WHAT IS BEING ASKED. What you return should match the records below exactly.

RECORDS SUPPLIED.
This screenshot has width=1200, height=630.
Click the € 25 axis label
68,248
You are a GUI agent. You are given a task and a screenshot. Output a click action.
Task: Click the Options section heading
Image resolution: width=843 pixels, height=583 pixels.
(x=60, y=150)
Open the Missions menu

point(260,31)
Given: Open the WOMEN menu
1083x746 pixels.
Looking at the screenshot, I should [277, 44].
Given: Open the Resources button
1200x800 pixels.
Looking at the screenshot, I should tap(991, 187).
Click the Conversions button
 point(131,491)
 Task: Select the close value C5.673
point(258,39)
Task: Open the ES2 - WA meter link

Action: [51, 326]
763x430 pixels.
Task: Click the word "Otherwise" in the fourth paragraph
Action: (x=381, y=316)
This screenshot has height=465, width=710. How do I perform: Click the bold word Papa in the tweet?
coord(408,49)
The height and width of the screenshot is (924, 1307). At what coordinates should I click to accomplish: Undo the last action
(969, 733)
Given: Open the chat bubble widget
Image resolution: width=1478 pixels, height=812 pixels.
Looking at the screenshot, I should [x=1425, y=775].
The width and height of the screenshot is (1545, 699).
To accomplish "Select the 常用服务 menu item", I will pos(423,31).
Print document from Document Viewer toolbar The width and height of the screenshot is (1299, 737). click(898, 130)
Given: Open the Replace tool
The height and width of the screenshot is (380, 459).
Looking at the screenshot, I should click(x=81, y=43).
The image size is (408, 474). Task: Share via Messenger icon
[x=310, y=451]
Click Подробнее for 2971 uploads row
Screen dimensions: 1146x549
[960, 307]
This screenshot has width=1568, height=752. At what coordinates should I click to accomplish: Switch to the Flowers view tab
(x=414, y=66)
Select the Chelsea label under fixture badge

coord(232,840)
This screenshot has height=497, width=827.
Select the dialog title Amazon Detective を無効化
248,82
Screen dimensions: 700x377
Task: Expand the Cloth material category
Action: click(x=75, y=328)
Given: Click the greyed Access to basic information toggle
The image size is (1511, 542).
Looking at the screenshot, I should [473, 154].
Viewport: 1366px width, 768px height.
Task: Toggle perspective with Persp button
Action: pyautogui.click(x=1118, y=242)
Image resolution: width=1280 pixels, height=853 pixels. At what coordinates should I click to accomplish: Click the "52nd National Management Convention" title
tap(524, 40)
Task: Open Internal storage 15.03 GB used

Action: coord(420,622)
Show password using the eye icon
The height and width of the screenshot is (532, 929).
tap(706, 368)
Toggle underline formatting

SOLVED PROBLEM.
This screenshot has width=1200, height=630.
Click the € 25 axis label
68,248
You are a GUI agent. You are given a task and a screenshot. Output a click action.
Task: Click the Options section heading
Image resolution: width=843 pixels, height=583 pixels.
(x=60, y=150)
Open the Missions menu

point(260,31)
Given: Open the WOMEN menu
1083x746 pixels.
Looking at the screenshot, I should [277, 44].
Given: Open the Resources button
1200x800 pixels.
Looking at the screenshot, I should tap(991, 187).
Click the Conversions button
 point(131,491)
 Task: Select the close value C5.673
point(258,39)
Task: Open the ES2 - WA meter link

Action: [51, 326]
763x430 pixels.
Task: Click the word "Otherwise" in the fourth paragraph
Action: (x=381, y=316)
This screenshot has height=465, width=710. How do I perform: Click the bold word Papa in the tweet?
coord(408,49)
The height and width of the screenshot is (924, 1307). At what coordinates should I click to accomplish: Undo the last action
(969, 733)
Given: Open the chat bubble widget
Image resolution: width=1478 pixels, height=812 pixels.
Looking at the screenshot, I should [x=1425, y=775].
The width and height of the screenshot is (1545, 699).
To accomplish "Select the 常用服务 menu item", I will pos(423,31).
Print document from Document Viewer toolbar The width and height of the screenshot is (1299, 737). click(898, 130)
Given: Open the Replace tool
The height and width of the screenshot is (380, 459).
Looking at the screenshot, I should click(x=81, y=43).
The image size is (408, 474). Task: Share via Messenger icon
[x=310, y=451]
Click Подробнее for 2971 uploads row
Screen dimensions: 1146x549
[960, 307]
This screenshot has width=1568, height=752. At what coordinates should I click to accomplish: Switch to the Flowers view tab
(x=414, y=66)
Select the Chelsea label under fixture badge

coord(232,840)
This screenshot has height=497, width=827.
Select the dialog title Amazon Detective を無効化
248,82
Screen dimensions: 700x377
Task: Expand the Cloth material category
Action: click(x=75, y=328)
Given: Click the greyed Access to basic information toggle
The image size is (1511, 542).
Looking at the screenshot, I should [473, 154].
Viewport: 1366px width, 768px height.
Task: Toggle perspective with Persp button
Action: pyautogui.click(x=1118, y=242)
Image resolution: width=1280 pixels, height=853 pixels. At what coordinates should I click to accomplish: Click the "52nd National Management Convention" title
tap(524, 40)
Task: Open Internal storage 15.03 GB used

Action: coord(420,622)
Show password using the eye icon
The height and width of the screenshot is (532, 929).
tap(706, 368)
Toggle underline formatting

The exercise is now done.